Reading text >>
((

PENSION FUND COMMITTEE – 21 MAY 2004

THE FUNDING STRATEGY STATEMENT

Report by Head of Finance

 

Introduction

  1. This Committee received a report at its August 2003 meeting on proposals from the Office of the Deputy Prime Minister (ODPM) to require the development of a Funding Strategy Statement. The ODPM has now published regulations to enact this requirement, and the first Funding Strategy Statement must be published by 31 March 2005. CIPFA’s Pension Panel have published guidance on preparing and maintaining the statement, and administering authorities must have regard to this guidance in compiling their Statement.
  2. This report sets out the key requirements of the regulations and associated guidance, highlights some of the key issues that will need to be addressed before the Statement can be finalised, and proposes a process and timetable that will enable this Committee to meet its obligations.
  3. The Content of the Funding Strategy Statement

  4. The content of the statement is set out within the CIPFA guidance. There is a requirement to include sections on:

    • the purpose of the Funding Strategy Statement,
    • the aims and purpose of the Pension Fund,
    • the responsibilities of key parties,
    • solvency issues and target funding levels,
    • links to the investment policy, and
    • the identification of risks and appropriate counter measures.

  1. The ODPM’s stated purpose behind the Funding Strategy Statement is to provide a clear statement of how the Administering Authority is going to meet the Pension Fund’s liabilities in the future. The increase in transparency and accountability should benefit all employers and scheme members, and should help in gaining greater understanding of the links to Council tax increases.
  2. The ODPM also sees the introduction of the Statement as providing a framework under which Administering Authorities can take a prudent but longer term view of funding future liabilities. This in turn should allow Administering Authorities to plan for a more stable employers’ contribution rate, in line with the regulatory requirements.
  3. The ODPM and the CIPFA guidance make it clear that there should be appropriate consultations in preparing the Statement. The CIPFA guidance defines this as meaningful dialogue with officers and elected members of all tax raising employing authorities, and with corresponding representatives of the other employing organisations. The guidance is clear that this dialogue should start at the initial preparation of the statement, and continue throughout the process.
  4. Whilst the final Funding Strategy Statement is not required to be published before 31 March 2005, the regulations and guidance make it clear that the Actuary must have regard to the Statement in completing the 2004 Fund valuation. The Statement must therefore exist in draft form later this year, to influence the discussions with the Actuary in respect of the Valuation results.
  5. Issues Associated with the Funding Strategy Statement

  6. The main issues to be associated with the development of the Funding Strategy Statement are likely to be around the degree different employers wish to follow their own strategies. The main areas of contention could be around the period set to recover any funding deficit, and around investment patterns. The development of the Statement will require all employers to consider these issues in much greater detail than they have previously.

))

Records shown >>
((

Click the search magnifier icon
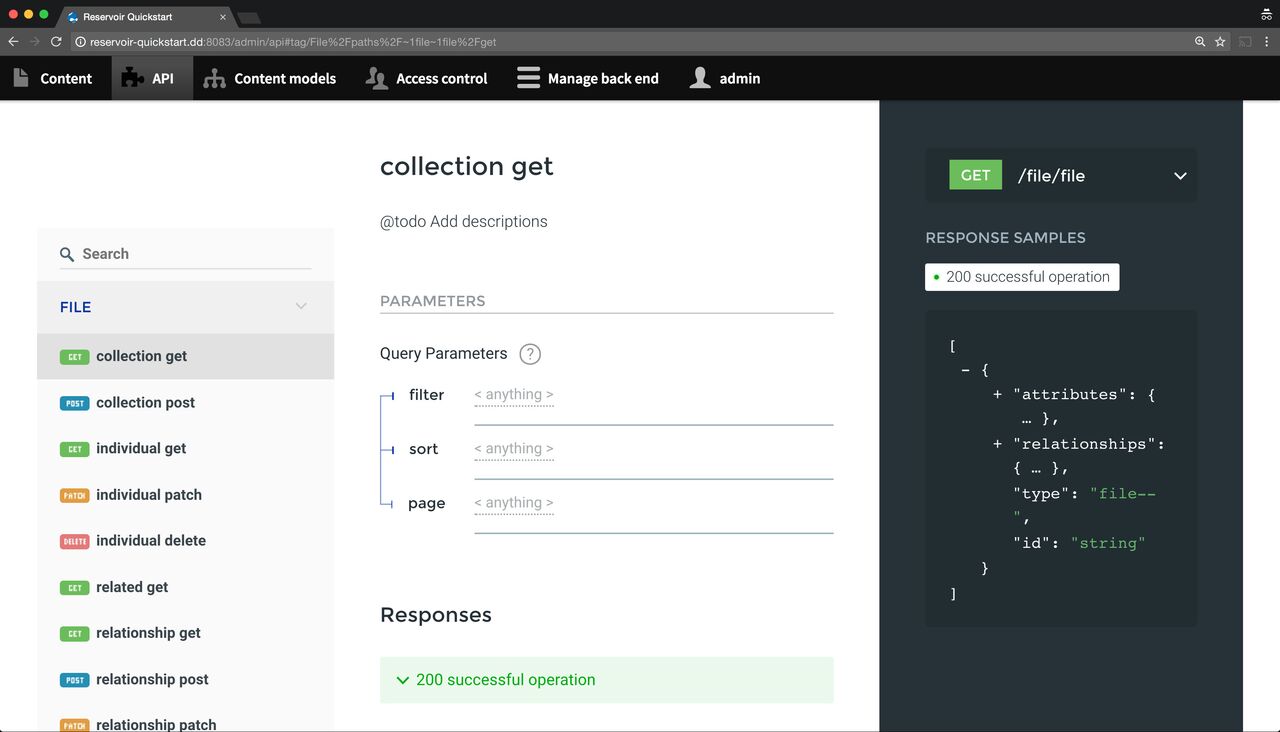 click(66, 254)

))
((

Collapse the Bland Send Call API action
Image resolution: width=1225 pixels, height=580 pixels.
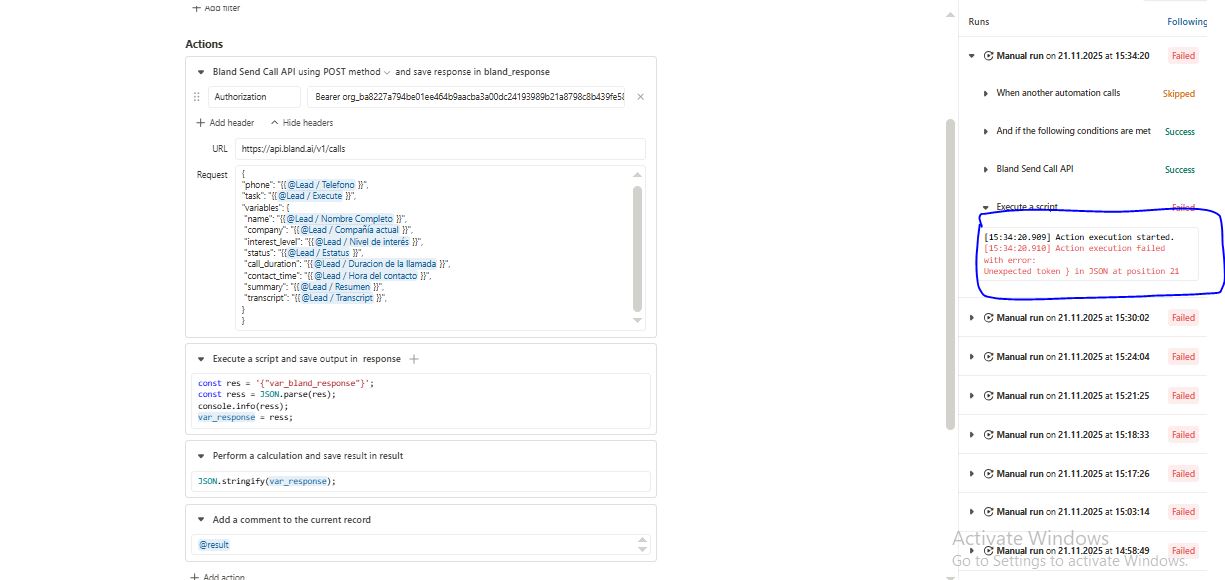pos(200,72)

))

Actions to take >>
a) From the pension committee report, list every section that the CIPFA guidance requires the Funding Strategy Statement to include.
b) Answer these from the pension committee report:
(i) By what date must the first Funding Strategy Statement be published?
(ii) Whose Pension Panel published guidance on preparing and maintaining the statement?
(iii) Which valuation must the Actuary complete with regard to the Statement?
c) Carry the pension committee report on from its final sentence, in the same style.

Answers provided >>
a)
- the purpose of the Funding Strategy Statement
- the aims and purpose of the Pension Fund
- the responsibilities of key parties
- solvency issues and target funding levels
- links to the investment policy
- the identification of risks and appropriate counter measures

b)
(i) 31 March 2005
(ii) CIPFA's Pension Panel
(iii) The 2004 Fund valuation

c)
  7. Traditionally, the Actuary has determined the period over which any Fund deficit is to be recovered, as part of the Valuation process. A single recovery period has been set for the Fund as a whole. The period has traditionally been around 12 to 13 years, reflecting the average future working life of Fund members.
  8. Part of the reasoning for the introduction of the Funding Strategy Statement is to encourage a more prudent longer term view of the recovery period for any Fund deficit. Actuaries are therefore likely to be discussing recovery periods of 20 to 30 years for the current valuation.
  9. Different employers are likely to have a different view as to the extent that the recovery period is extended. Risk adverse and cash rich employers will be looking for the shortest possible recovery period. Employers with a high appetite for risk, and a limited ability to raise additional income will be looking for the longest possible recovery period.
  10. There will also be the need to take a view on the membership profile of each employer. Those employers with an aging or declining number of scheme members will have a limited ability to extend the current recovery period, whereas those with growing membership can spread recovery over a longer period.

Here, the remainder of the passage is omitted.